The interpolative decomposition (ID) aims to construct a low-rank approximation formed by a basis consisting of row/column skeletons in the original matrix and a corresponding interpolation matrix. This work explores fast and accurate ID algorithms from comprehensive perspectives for empirical performance, including accuracy in both skeleton selection and interpolation matrix construction, efficiency in terms of asymptotic complexity and hardware efficiency, as well as rank adaptiveness. While many algorithms have been developed to optimize some of these aspects, practical ID algorithms proficient in all aspects remain absent. To fill in the gap, we introduce robust blockwise random pivoting (RBRP) that is asymptotically fast, hardware-efficient, and rank-adaptive, providing accurate skeletons and interpolation matrices comparable to the best existing ID algorithms in practice. Through extensive numerical experiments on various synthetic and natural datasets, we demonstrate the appealing empirical performance of RBRP from the aforementioned perspectives, as well as the robustness of RBRP to adversarial inputs.

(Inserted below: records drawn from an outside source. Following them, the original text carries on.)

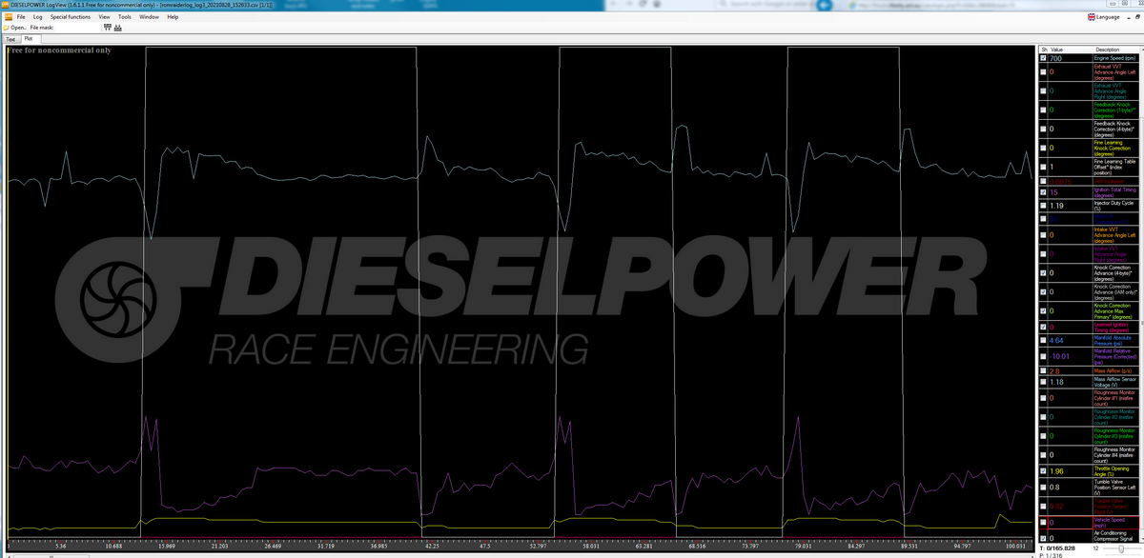The image size is (1144, 558).
Task: Disable the Ignition Total Timing channel
Action: click(1043, 192)
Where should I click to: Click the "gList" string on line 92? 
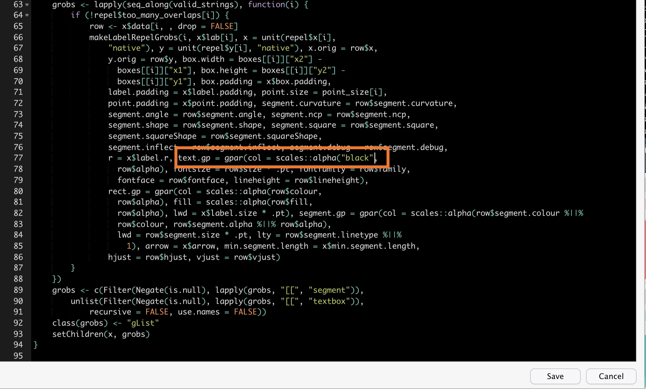(x=143, y=323)
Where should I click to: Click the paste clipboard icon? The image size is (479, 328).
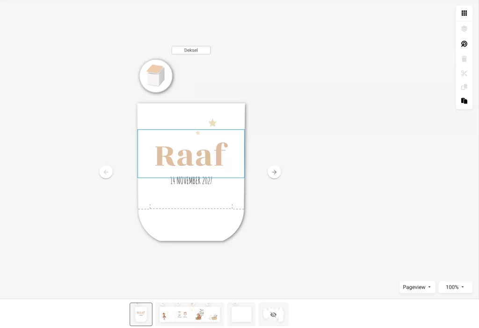click(x=464, y=101)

翻译：插值分解（ID）旨在构建一种低秩近似，其基向量由原始矩阵的行/列骨架构成，并配以相应的插值矩阵。本研究从经验性能的综合视角探索快速且精确的ID算法，包括骨架选取与插值矩阵构建的精度、渐进复杂度与硬件效率层面的计算效率，以及秩自适应性。尽管已有诸多算法针对其中某些方面进行优化，但能全面胜任所有方面的实用ID算法仍属空白。为填补这一空白，我们提出了鲁棒分块随机主元选取（RBRP）算法，该算法具有渐进快速性、硬件高效性与秩自适应性，在实践中能提供与现有最优ID算法相媲美的精确骨架与插值矩阵。通过对各类合成与自然数据集进行大量数值实验，我们从上述多个维度展示了RBRP算法令人瞩目的经验性能，并验证了RBRP对对抗性输入具有鲁棒性。